Merupakan suatu kebetulan belaka tatkala aku berkunjung ke Waroeng Semawis pada hari Sabtu 22 September 2007, di tenda utama di tempat tersebut diselenggarakan talkshow dengan topik “Pembantu adalah Bagian dari Keluarga Kita”. Tiga pembicara utama dari talkshow ini adalah Irwan Hidayat, Presdir PT Jamu Sido Muncul, Rieke Diah Pitaloka, artis dan aktivis Perempuan dan Romo Aloys Budi Purnomo, Pemred “Inspirasi dan Pastor Gereja Hati Kudus Tanah Mas. Donny Danardono, seorang dosen dari Unika Soegjijapranata berlaku sebagai moderator.
Acara dibuka dengan permainan saxophone oleh Romo Aloys, yang kemudian disusul dengan pembacaan puisi yang berjudul “Lelakon Rewang”.
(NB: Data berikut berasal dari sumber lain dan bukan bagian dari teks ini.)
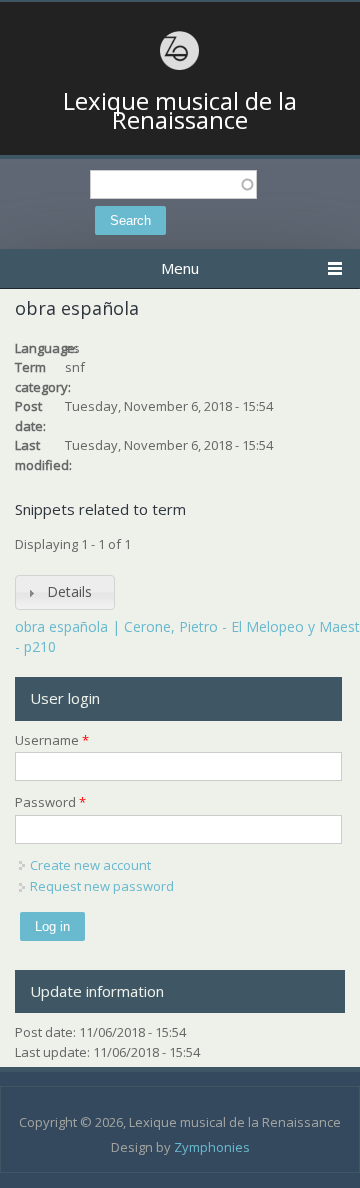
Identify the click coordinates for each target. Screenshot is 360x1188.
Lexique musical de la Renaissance (180, 110)
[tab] (65, 592)
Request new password (102, 886)
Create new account (90, 865)
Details (69, 591)
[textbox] (173, 184)
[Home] (180, 67)
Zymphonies (212, 1147)
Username (52, 740)
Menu (180, 268)
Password (50, 802)
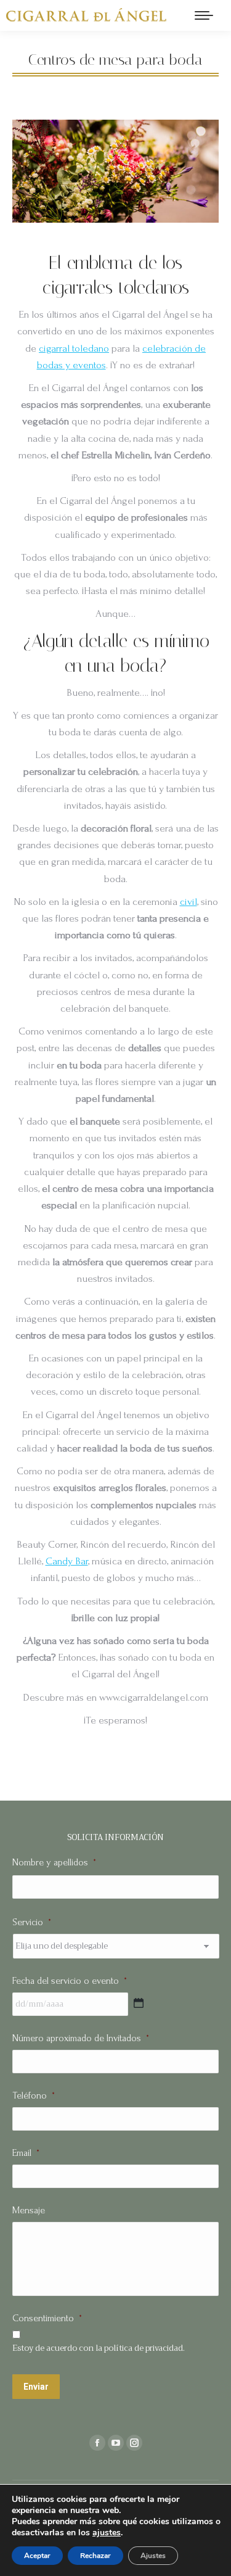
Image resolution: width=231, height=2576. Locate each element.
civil (188, 901)
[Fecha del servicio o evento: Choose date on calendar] (138, 2003)
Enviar (36, 2387)
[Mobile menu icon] (204, 15)
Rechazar (95, 2556)
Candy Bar (67, 1561)
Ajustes (153, 2556)
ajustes (106, 2532)
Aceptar (37, 2556)
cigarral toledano (74, 348)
Kemudian Donny selaku moderator memperkenalkan ketiga pembicara utama. Pembicara utama adalah Irwan Hidayat, yang menurutku pribadi kurang fokus dalam menyampaikan apa yang ingin dia kemukakan kepada hadirin. Mengingat di awal pembukaan Donny mengatakan bahwa pemilihan topik “Pembantu adalah Bagian dari Keluarga Kita” berhubungan erat dengan Hari Raya Idul Fitri yang akan segera tiba dimana banyak keluarga menjadi kelabakan karena “pembantu” mereka pulang kampung. Namun dalam pidato singkatnya, Irwan justru menyebut-nyebut para TKW yang diperlakukan secara tidak manusiawi di luar negeri. What is in fact the main point of the talkshow? Untuk menggugah kesadaran hadirin akan banyaknya jumlah para buruh migran yang mengalami perlakukan tidak semestinya atau mengajak hadirin untuk memperlakukan para “pembantu” mereka di rumah secara lebih manusiawi?
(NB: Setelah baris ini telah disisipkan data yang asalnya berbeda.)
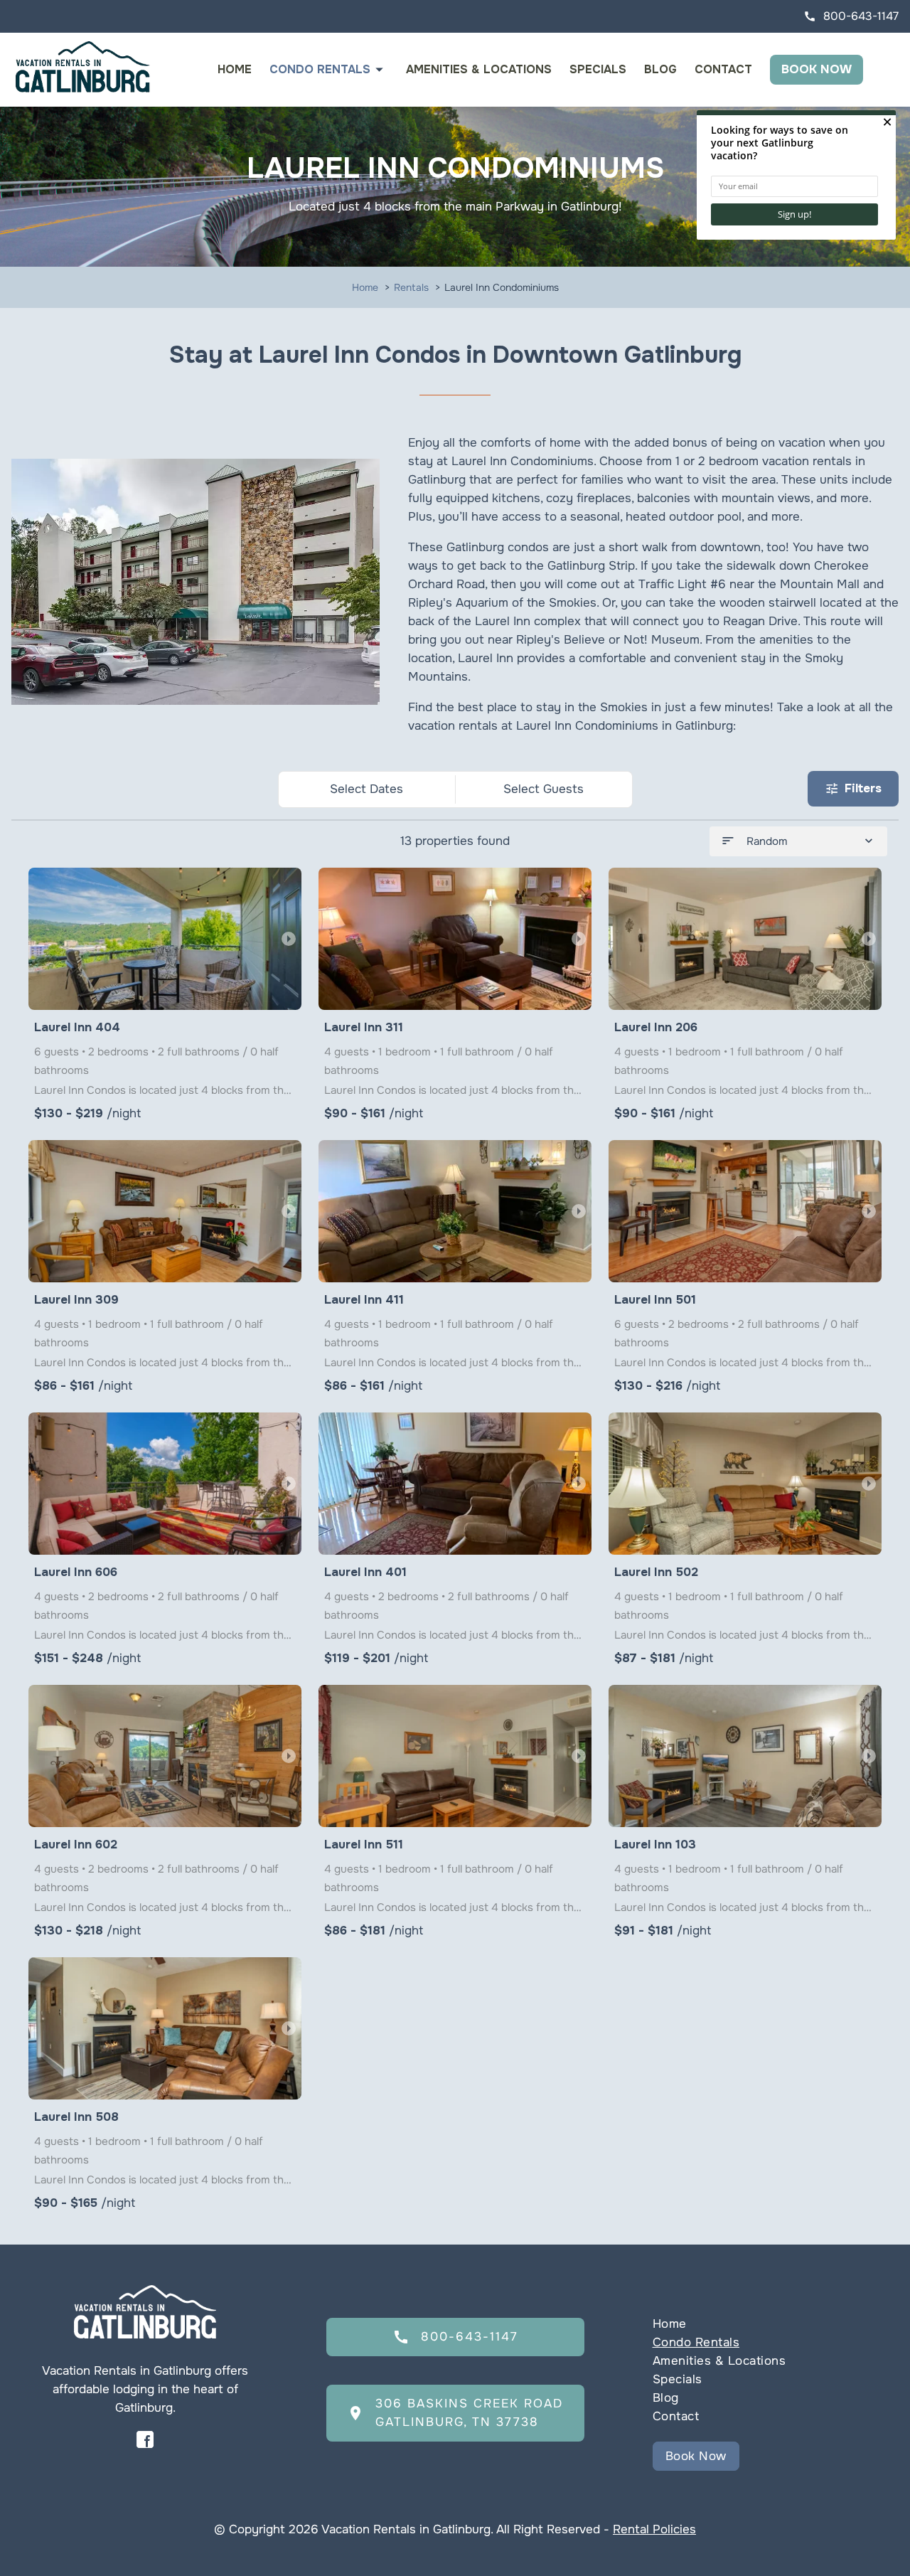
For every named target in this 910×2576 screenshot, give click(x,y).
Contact (723, 69)
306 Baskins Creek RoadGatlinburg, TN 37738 (455, 2412)
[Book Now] (765, 2435)
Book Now (816, 69)
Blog (660, 69)
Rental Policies (654, 2529)
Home (235, 69)
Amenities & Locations (479, 69)
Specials (597, 69)
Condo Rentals (319, 69)
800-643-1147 (851, 16)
Orang cenderung lupa dengan apa yang terjadi di dalam rumah sendiri dan lebih memperhatikan perlakukan sewenang-wenang yang diterima oleh para buruh migran di luar negeri. Apakah mereka benar-benar telah “nguwongke” mereka yang bekerja untuk rumah tangga mereka?
Menurutku kalau memang kesempatan ini akan digunakan untuk berkampanye mencari perhatian publik agar lebih perhatian kepada nasib buruk kaum migran, pemilihan topik haruslah jelas. Kalau memang maksud talkshow untuk menggugah kesadaran orang-orang kita sendiri, ya porsi yang dikemukakan tentang nasib buruk para buruh migran di luar negeri seharusnya tidak mengaburkan pandangan hadirin—terutama aku. LOL.
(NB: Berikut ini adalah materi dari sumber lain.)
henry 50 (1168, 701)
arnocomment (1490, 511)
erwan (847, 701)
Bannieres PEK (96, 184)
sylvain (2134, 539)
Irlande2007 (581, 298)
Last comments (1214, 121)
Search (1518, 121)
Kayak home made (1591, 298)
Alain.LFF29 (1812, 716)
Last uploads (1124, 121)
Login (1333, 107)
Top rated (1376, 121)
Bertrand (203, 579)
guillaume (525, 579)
Pembicara kedua, Romo Aloys berbicara tentang nasibnya yang merupakan anak seorang “pembantu” yang kemudian berhasil menjadi pastor.

Pembicara ketiga, Rieke Diah Pitaloka—aku yakin kehadiran Rieke lah yang menjadi magnet para pengunjung Waroeng Semawis pada hari Sabtu 22 September itu—lebih fokus kepada apa yang ingin disampaikan oleh pemrakarsa talkshow ini kepada hadirin yang membanjiri tenda utama. Di awal memang Rieke mengemukakan sejumlah angka buruh migran yang mendapatkan perlakuan tidak manusiawi di luar negeri. Berangkat dari itu Rieke mempertanyakan bagaimana orang-orang Indonesia sendiri memperlakukan “pembantu” mereka? Karena berdasarkan berita-berita yang dimuat di surat kabar, banyak juga “pembantu” rumah tangga di Indonesia yang diperlakukan tidak jauh beda dari budak.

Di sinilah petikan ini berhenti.